#### GIVEN DATA:
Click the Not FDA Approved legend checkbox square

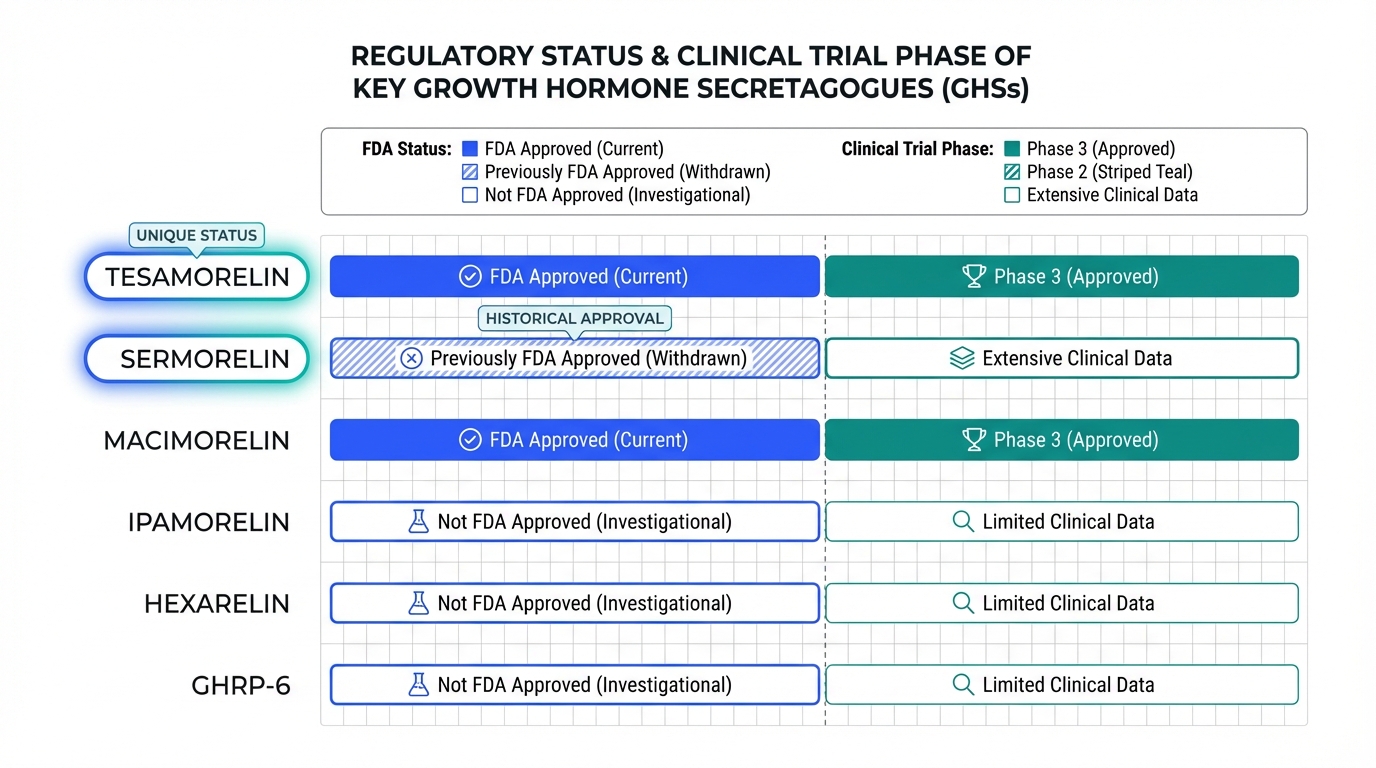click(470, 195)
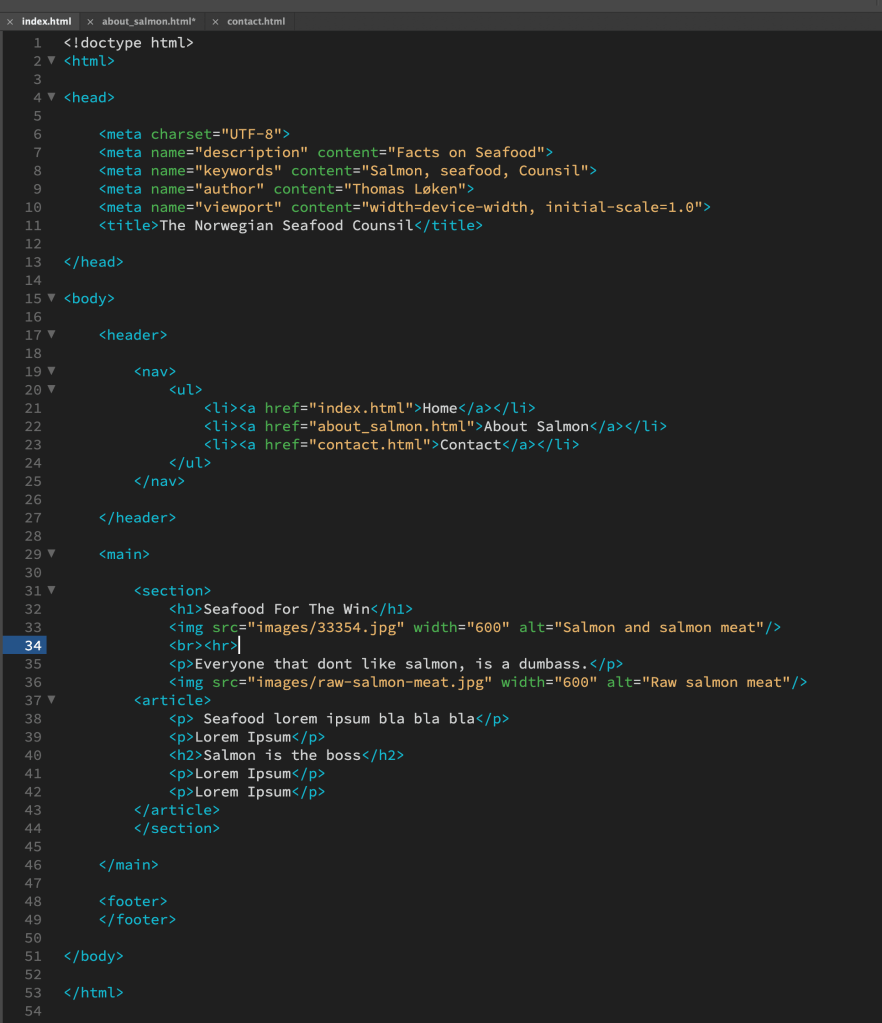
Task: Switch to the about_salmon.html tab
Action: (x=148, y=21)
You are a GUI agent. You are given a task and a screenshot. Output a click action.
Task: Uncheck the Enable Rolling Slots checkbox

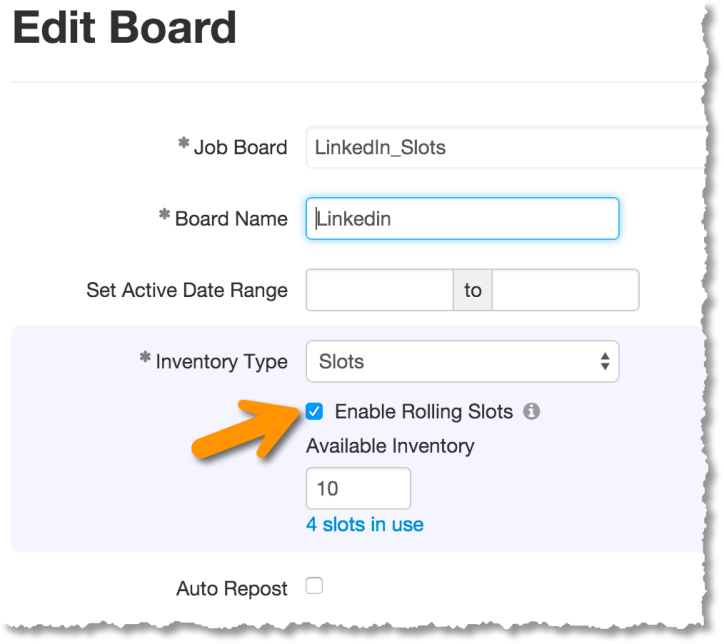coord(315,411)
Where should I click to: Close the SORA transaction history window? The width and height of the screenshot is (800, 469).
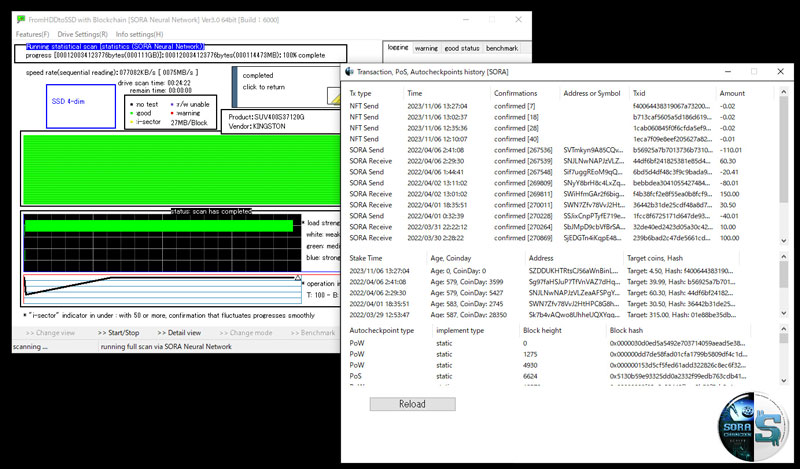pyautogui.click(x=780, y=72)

--

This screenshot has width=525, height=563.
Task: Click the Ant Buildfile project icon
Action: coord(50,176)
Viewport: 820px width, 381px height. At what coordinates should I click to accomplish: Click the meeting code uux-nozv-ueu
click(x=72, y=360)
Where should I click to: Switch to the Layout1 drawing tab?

#### DESCRIPTION OF THE TASK:
Swap "meeting code" for "room code" and give the items again, from the line with "Viewport: 820px width, 381px" up to and including the line with "Where should I click to: Switch", with everything else unchanged.

#### WORKED SOLUTION:
Viewport: 820px width, 381px height. At what coordinates should I click to accomplish: Click the room code uux-nozv-ueu
click(x=72, y=360)
Where should I click to: Switch to the Layout1 drawing tab?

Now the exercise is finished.